# Maximum current on non protected 18650's



## videoman (Jan 5, 2012)

On a 2100ma 18650, non protected cell, can I safely draw a constant 3 amps from it, or it may explode ? or that 2100ma rating on it is the max current to use ?
Also, if that same cell was a protected one, what would the upper current be to trip it ? Approx.

Thanks


----------



## HKJ (Jan 6, 2012)

videoman said:


> On a 2100ma 18650, non protected cell, can I safely draw a constant 3 amps from it, or it may explode ? or that 2100ma rating on it is the max current to use ?
> Also, if that same cell was a protected one, what would the upper current be to trip it ? Approx.
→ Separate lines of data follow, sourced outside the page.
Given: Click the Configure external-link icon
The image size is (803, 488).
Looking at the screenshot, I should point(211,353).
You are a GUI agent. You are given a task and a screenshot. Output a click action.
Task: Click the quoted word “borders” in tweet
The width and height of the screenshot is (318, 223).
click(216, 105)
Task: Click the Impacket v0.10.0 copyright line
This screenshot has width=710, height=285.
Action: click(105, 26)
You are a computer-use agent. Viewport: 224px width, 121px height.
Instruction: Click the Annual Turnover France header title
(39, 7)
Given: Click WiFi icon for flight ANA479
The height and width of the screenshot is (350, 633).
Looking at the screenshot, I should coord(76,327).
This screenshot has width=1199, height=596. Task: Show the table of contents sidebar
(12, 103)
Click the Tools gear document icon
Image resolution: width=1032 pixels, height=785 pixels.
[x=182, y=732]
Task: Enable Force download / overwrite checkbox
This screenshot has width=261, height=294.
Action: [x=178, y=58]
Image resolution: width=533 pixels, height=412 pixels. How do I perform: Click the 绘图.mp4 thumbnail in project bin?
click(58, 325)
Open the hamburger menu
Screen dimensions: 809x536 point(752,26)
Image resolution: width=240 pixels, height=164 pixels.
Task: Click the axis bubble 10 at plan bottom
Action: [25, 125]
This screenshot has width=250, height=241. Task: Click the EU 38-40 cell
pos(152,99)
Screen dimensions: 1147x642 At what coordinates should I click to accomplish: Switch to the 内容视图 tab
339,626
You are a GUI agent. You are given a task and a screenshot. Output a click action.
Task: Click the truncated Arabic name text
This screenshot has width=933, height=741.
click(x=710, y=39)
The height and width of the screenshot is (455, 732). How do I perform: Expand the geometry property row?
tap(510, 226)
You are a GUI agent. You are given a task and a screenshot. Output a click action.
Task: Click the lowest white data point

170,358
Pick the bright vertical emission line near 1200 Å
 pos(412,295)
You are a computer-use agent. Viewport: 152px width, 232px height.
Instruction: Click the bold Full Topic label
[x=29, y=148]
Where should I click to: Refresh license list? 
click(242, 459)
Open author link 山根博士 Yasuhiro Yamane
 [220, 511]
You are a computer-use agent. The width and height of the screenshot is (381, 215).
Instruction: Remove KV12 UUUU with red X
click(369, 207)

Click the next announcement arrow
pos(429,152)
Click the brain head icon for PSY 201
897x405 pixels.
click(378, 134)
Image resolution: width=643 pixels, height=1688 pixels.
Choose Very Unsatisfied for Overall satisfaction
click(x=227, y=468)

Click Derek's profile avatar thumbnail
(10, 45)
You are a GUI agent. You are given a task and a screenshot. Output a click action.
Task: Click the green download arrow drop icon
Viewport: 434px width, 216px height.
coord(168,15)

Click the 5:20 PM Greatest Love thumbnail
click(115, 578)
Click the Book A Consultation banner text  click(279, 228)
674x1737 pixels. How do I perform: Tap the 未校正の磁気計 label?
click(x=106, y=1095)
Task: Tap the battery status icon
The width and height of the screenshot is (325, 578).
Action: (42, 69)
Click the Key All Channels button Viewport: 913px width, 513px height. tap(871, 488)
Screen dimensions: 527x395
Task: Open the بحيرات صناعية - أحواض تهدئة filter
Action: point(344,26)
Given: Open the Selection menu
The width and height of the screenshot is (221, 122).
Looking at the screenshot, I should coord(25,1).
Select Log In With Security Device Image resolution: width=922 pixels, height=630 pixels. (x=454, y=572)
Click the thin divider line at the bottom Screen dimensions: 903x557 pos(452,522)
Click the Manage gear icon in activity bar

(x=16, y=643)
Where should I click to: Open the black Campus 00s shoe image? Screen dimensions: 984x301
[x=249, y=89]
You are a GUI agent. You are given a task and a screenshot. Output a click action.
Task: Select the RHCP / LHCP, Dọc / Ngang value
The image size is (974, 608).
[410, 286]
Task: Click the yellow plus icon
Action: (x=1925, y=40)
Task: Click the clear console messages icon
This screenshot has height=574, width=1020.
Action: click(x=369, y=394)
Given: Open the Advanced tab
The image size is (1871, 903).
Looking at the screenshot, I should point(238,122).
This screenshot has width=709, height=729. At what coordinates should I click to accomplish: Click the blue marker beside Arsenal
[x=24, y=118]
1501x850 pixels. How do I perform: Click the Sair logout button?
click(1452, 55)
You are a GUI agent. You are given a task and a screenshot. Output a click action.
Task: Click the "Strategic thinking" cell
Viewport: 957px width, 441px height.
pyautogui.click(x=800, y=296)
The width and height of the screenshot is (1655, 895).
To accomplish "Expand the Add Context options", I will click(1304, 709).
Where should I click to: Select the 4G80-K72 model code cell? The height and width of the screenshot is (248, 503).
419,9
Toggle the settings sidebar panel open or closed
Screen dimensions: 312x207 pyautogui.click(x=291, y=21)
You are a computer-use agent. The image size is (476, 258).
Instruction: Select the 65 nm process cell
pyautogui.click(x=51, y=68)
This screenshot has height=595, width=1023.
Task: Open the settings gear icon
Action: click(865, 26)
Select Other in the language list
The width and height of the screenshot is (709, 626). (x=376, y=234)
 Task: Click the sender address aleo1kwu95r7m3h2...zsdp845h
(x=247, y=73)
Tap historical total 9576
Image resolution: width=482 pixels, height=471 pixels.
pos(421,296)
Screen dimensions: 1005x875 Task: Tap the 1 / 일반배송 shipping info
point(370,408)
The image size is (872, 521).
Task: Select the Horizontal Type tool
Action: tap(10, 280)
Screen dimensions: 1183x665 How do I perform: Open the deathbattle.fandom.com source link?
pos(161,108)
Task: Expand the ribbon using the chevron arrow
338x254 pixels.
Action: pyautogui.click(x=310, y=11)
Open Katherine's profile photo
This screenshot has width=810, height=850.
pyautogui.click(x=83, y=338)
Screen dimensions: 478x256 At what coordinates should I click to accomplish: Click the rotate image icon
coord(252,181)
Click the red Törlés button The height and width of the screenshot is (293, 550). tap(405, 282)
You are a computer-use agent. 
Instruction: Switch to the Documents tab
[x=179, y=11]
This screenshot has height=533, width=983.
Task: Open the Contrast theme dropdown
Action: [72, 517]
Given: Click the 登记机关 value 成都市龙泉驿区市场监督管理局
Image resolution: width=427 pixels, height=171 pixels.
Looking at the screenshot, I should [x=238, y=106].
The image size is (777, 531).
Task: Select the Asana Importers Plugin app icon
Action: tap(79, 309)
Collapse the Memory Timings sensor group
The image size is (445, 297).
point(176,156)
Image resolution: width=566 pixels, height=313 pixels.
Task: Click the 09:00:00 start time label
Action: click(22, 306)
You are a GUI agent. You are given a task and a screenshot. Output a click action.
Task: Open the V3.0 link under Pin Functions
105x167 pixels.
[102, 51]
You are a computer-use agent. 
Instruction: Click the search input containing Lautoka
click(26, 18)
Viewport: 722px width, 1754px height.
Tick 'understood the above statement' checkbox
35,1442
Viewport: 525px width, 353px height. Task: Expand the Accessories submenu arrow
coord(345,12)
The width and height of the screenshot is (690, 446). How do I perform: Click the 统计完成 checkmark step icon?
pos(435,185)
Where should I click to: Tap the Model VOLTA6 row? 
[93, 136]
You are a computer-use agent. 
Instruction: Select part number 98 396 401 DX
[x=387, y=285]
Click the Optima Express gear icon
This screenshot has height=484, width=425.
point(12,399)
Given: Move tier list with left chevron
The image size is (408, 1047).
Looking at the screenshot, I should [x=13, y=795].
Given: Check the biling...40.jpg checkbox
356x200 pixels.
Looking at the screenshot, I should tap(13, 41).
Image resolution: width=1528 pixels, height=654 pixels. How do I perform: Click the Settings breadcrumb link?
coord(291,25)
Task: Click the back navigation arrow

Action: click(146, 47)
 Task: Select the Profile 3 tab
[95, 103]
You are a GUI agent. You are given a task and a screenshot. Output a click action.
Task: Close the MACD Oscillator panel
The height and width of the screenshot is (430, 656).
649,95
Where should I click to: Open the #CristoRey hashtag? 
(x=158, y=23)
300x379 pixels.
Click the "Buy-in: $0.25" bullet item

That depends on the actual cell used, i.e. try searching for the datasheet. Today a 2100 mAh cell will often be a high current cell and be able to handle 10 ampere draw.
Protection limits are from about 30% to 100% above the rated maximum current on the batteries I have tested.


----------



## jh333233 (Jan 6, 2012)

HKJ said:


> That depends on the actual cell used, i.e. try searching for the datasheet. Today a 2100 mAh cell will often be a high current cell and be able to handle 10 ampere draw.
> Protection limits are from about 30% to 100% above the rated maximum current on the batteries I have tested.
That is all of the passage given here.